▼

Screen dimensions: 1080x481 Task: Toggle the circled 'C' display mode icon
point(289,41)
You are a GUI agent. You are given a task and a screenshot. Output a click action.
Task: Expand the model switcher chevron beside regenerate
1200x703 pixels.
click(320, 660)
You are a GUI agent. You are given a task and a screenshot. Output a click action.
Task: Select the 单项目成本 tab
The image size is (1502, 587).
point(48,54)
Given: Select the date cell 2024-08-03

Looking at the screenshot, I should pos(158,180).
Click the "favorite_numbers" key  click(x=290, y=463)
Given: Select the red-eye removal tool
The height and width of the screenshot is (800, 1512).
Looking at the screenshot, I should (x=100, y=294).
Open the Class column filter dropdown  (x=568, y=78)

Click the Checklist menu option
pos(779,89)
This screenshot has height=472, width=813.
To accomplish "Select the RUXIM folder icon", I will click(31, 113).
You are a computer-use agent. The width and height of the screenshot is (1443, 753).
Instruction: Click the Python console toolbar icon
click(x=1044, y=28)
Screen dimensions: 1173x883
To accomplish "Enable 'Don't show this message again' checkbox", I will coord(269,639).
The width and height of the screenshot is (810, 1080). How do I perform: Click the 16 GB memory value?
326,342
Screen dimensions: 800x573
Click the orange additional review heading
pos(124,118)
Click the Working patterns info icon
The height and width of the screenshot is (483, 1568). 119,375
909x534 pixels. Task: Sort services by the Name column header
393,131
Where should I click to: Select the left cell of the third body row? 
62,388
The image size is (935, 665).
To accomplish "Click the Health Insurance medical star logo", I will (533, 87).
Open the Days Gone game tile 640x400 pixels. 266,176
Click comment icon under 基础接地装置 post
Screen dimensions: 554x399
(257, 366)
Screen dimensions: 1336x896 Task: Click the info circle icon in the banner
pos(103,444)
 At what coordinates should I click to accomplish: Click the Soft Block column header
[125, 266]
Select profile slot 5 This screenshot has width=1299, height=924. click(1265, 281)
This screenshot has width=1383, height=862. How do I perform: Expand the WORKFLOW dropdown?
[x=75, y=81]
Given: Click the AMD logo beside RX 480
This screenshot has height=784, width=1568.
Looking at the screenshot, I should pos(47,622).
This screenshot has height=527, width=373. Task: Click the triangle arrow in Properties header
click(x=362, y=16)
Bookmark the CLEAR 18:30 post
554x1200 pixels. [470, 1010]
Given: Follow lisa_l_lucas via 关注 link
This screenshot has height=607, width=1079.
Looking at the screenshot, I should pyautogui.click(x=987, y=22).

▲

» What you are asked to do
Work out how many lines in the entries hold the string "beside". Your answer should consist solely of that number.

» Your response
2